South Korean government and industry sources revealed that Upbit, South Korea's largest virtual asset exchange, recently suffered a large-scale hacker attack, and approximately 45 billion won (approximately US$30.6 million) of cryptocurrency was illegally transferred out. It is currently suspected to be related to the North Korean "Lazarus" hacker organization. The competent authorities plan to conduct an on-site investigation at Upbit to further identify the attack methods and responsible parties.

Dunamu, which operates Upbit, said it discovered that approximately 44.5 billion won in Solana-related assets were transferred to unauthorized wallet addresses, and promised to fully bear the loss with its own assets.
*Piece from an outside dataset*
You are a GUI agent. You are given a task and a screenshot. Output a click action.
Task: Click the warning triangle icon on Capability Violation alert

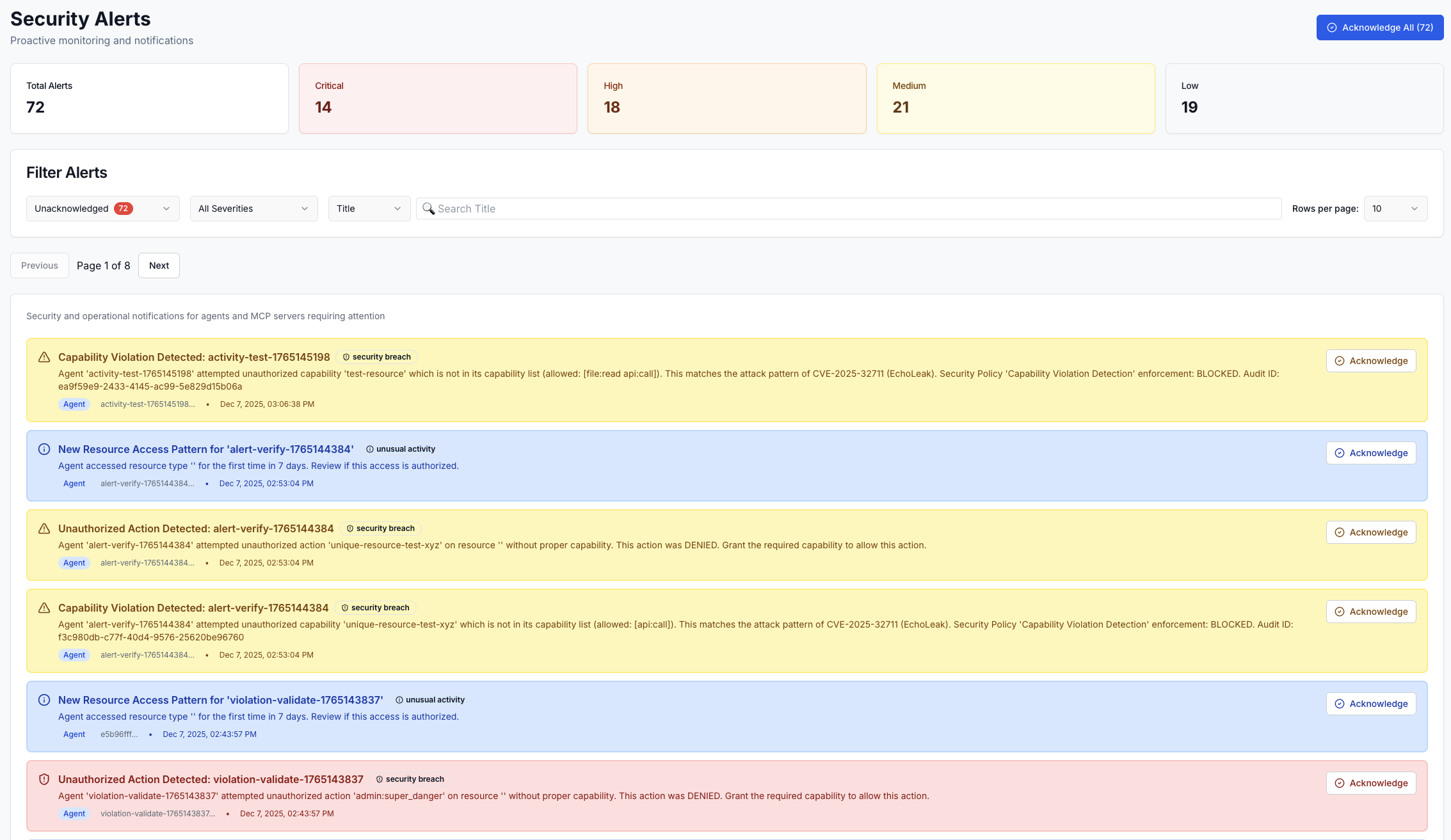click(44, 356)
Relevant departments pointed out that the attack method was similar to the case in which approximately 58 billion won of Ethereum was stolen from Upbit in 2019. At that time, it was also suspected that "Lazarus" was responsible.

Some government officials pointed out that rather than directly invading the server, this time it is more likely that hackers stole or forged administrator accounts and initiated transfer operations as administrators. Security experts said that North Korea continues to use cryptocurrency attacks to raise funds in the context of foreign exchange tensions. "Lazarus" usually first transfers stolen virtual assets to wallets on other exchanges, and then cuts off fund tracking through multi-layer transfer and money laundering techniques.

Some analysts believe that the hackers' choice to attack on Thursday may be related to a major merger announced the day before: Naver, South Korea's largest search engine operator, announced that its subsidiary Naver Financial will acquire Dunamu as a wholly-owned subsidiary through a stock exchange transaction. Some security sources pointed out that hackers often have a tendency to "show themselves" and may deliberately choose to launch attacks at such high-profile corporate transaction nodes to increase their presence.

The file picture distributed by the report shows that the Dunamu logo has appeared on the Naver headquarters building in Seongnam, southern Seoul, highlighting the deepening capital relationship between the two companies. Regulatory agencies are still investigating, including analyzing the attack path, the flow of stolen assets and the correlation with previous actions of "Lazarus". Subsequent results are expected to be released through further notifications or additional reports.